The little bitch Thad had performed drunken surgery on approached along the beach but stopped at his voice. It gave a startled yip and ran off.
“That’s gratitude. After all you’ve done.” Dixie realized she was jealous of the dog.
“Far as she’s concerned, all I’ve done is cause her pain.”
“You really like animals, huh? I mean, besides the fact they provide you with a living?”
“That animal is a fellow creature who has gotten the short end of the stick in this world.”
“You know, you were almost sane when you came to this island?” They’d reached the door of Edward P. Alexander III’s house. Dixie snuggled closer to his son. “Offer another fellow creature a drin
k?”
It was too dark to see his expression, but his hesitation revealed they both knew what she was asking for. He relaxed against her, and a light line opened in his face as he smiled. “Sure, why not?”

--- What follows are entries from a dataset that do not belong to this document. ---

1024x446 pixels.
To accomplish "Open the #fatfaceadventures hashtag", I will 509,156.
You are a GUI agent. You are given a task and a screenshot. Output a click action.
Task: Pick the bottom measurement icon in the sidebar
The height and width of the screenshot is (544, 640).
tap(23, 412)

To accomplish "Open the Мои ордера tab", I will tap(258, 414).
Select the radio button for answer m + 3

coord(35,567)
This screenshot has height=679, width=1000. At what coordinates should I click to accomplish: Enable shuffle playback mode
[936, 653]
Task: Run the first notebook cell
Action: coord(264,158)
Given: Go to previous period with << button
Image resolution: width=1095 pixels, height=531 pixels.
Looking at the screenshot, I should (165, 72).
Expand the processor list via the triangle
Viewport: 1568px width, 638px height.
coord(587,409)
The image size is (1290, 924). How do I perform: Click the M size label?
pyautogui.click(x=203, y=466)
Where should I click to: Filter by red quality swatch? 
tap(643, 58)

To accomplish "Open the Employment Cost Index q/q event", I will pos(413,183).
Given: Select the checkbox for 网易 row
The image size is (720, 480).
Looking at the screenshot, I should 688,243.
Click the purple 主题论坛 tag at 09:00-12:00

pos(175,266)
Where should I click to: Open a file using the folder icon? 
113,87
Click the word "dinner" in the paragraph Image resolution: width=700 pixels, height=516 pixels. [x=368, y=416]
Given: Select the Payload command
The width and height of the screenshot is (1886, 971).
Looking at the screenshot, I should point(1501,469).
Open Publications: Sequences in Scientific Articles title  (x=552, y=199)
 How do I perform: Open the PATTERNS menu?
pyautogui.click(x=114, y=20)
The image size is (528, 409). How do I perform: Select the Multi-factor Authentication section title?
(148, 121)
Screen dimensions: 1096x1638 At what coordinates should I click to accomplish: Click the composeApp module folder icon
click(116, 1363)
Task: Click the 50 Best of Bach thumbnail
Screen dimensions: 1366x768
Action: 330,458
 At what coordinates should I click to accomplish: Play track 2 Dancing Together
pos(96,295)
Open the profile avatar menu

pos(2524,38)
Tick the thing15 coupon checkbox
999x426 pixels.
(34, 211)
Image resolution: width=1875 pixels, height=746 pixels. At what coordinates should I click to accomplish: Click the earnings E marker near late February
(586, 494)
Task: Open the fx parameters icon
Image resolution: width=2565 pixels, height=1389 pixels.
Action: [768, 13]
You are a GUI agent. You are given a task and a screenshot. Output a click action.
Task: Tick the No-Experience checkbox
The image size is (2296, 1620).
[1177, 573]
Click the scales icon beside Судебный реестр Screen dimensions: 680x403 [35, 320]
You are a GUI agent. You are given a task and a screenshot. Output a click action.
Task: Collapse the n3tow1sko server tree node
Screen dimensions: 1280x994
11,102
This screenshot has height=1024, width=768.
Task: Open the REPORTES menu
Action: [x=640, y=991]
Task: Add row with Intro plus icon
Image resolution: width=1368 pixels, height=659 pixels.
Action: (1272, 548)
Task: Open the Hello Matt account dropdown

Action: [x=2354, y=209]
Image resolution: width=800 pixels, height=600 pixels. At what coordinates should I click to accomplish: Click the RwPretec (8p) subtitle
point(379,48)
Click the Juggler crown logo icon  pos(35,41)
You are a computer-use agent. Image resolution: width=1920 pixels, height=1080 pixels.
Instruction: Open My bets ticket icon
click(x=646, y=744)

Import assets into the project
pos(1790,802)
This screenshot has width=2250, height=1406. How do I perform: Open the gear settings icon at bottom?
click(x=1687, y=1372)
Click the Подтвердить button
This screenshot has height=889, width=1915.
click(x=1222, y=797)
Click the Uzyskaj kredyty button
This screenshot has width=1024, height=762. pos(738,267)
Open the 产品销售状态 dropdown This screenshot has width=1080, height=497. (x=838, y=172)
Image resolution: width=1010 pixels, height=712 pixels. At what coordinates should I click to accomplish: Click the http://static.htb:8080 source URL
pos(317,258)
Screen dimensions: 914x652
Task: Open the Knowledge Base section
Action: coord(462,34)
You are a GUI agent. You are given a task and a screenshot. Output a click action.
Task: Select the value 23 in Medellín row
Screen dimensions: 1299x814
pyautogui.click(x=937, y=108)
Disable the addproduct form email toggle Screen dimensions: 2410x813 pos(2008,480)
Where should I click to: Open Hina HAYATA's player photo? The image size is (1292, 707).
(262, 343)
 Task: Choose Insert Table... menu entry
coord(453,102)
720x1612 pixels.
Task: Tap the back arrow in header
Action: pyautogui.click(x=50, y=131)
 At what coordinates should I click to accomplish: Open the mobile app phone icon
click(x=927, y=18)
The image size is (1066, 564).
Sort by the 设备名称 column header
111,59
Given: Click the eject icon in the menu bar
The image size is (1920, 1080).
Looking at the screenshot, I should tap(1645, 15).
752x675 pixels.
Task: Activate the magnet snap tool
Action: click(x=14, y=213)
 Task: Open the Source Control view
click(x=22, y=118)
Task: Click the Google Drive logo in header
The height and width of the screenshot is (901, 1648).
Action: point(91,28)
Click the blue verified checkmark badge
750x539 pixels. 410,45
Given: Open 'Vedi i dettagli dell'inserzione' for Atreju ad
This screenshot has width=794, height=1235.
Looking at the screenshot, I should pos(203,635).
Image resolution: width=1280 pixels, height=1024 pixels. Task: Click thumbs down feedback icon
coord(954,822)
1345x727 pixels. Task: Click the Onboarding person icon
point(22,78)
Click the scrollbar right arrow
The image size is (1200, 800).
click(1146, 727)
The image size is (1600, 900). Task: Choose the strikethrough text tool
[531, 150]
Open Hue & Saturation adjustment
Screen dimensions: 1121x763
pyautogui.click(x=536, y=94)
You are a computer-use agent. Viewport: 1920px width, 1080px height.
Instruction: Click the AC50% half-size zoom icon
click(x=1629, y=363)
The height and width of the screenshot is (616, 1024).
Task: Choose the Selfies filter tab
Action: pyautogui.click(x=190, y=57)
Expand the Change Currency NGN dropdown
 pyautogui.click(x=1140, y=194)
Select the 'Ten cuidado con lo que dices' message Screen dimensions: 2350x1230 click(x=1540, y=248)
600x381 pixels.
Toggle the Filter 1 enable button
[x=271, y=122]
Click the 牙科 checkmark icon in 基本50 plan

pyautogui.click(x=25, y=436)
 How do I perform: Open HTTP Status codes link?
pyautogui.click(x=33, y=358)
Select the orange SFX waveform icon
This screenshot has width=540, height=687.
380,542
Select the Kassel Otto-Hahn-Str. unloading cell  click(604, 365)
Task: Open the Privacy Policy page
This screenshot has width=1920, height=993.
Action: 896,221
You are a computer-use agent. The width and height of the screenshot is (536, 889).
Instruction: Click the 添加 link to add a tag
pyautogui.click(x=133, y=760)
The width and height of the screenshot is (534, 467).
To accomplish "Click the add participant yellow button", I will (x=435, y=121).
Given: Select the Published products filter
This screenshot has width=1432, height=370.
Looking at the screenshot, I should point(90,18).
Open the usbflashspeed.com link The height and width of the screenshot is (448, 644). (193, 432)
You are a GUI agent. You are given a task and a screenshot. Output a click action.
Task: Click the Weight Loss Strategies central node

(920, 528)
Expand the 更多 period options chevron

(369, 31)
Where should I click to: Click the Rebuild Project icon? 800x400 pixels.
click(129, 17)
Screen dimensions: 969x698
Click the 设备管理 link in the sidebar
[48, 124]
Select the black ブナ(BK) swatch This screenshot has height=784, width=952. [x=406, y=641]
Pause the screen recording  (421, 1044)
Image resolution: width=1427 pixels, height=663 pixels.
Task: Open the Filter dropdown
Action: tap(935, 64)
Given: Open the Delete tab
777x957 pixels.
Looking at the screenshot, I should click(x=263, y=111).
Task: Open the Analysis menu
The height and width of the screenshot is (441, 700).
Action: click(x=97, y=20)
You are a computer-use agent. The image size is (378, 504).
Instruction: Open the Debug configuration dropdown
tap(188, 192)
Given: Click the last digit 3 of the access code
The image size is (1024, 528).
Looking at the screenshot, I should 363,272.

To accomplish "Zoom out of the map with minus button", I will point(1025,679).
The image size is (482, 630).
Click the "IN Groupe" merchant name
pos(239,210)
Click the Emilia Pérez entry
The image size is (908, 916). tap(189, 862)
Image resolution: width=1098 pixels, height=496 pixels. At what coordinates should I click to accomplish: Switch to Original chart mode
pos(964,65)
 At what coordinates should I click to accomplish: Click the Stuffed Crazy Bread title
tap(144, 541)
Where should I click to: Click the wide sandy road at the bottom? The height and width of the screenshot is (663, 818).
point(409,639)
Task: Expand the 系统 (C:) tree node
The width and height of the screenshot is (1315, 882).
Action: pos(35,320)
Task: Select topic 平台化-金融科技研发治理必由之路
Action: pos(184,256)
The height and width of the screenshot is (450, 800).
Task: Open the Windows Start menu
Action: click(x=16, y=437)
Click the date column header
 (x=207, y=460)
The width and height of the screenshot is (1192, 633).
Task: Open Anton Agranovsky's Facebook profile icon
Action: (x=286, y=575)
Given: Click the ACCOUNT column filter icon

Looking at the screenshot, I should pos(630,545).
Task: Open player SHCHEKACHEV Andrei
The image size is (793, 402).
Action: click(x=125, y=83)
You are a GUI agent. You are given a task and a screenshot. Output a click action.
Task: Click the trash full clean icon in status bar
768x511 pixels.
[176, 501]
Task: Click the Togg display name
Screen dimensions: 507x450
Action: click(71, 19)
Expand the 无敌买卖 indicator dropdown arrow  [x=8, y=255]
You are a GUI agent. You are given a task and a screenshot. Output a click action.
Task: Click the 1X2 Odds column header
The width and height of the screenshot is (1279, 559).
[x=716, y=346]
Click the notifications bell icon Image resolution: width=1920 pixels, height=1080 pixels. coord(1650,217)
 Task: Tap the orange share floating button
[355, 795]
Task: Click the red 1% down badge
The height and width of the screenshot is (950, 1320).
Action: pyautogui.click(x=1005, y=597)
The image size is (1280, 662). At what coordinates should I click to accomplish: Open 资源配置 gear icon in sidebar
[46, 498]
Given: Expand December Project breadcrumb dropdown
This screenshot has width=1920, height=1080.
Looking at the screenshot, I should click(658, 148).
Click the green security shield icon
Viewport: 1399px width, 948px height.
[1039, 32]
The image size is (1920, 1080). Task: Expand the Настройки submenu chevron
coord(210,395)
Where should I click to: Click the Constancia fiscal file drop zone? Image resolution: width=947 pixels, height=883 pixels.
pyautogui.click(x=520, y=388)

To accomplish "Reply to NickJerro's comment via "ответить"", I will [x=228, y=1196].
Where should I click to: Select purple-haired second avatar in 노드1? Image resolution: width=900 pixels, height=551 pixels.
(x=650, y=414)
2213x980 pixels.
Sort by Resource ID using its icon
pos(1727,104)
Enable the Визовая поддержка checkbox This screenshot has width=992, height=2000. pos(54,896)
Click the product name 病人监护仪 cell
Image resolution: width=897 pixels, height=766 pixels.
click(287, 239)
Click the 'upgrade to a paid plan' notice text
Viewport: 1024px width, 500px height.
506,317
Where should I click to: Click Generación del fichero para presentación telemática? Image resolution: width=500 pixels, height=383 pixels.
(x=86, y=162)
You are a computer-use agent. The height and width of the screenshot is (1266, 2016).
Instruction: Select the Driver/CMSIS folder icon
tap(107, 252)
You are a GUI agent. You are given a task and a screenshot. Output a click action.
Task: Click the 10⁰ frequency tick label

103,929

Later, Dixie wondered who he was pretending she was as their hands explored the other’s body and she felt the rough and healing places from his day of horror on the Metnál. Perhaps he thought of the ex-Mrs. Thad Alexander.
No matter. Dixie knew he’d be a part of her fantasy life for a long time, even if he never touched her again.
25
With the sutures removed from his patient, Thad consented to talk to Geoffrey Hindsly. He told him of the Ambergris and his father’s crazy notions about ancient machinery running amok. He didn’t expect Hindsly to believe any of it.
The next day he went out with Eliseo, Don Bodecker, and the Englishman to set a marker buoy where the “thing” had risen above the water. Harry refused to go. No one bothered Martha with the plan. All they had to do was to locate the submarine and they’d know they were in the right place. The U.S. Navy would fly in a group of specialists—oceanographers—to investigate the waters marked by the buoy.
Don Bodecker was grim. And sober for the first time Thad could remember since what they all referred to now as the “accident.” Their wet suits ruined, both he and Thad wore T-shirts and blue jeans.
“This really isn’t necessary.” But Hindsly gazed curiously over the side of the dive boat, a smaller version of the one in the accident. “The experts will be here shortly and surely can discover more than you.”
He’d impressed them with the credentials of the luminaries about to descend on the Metnál. A geologist would take samples of any volcanic rock found in the area. A chemical oceanographer would check for unusual chemical properties or imbalances in the water—acidity perhaps—or the ozone content. An ichthyologist and biologist would check out the fish, live coral, and plant life. Every conceivable aspect of the mystery would be probed by those with the knowledge to solve it.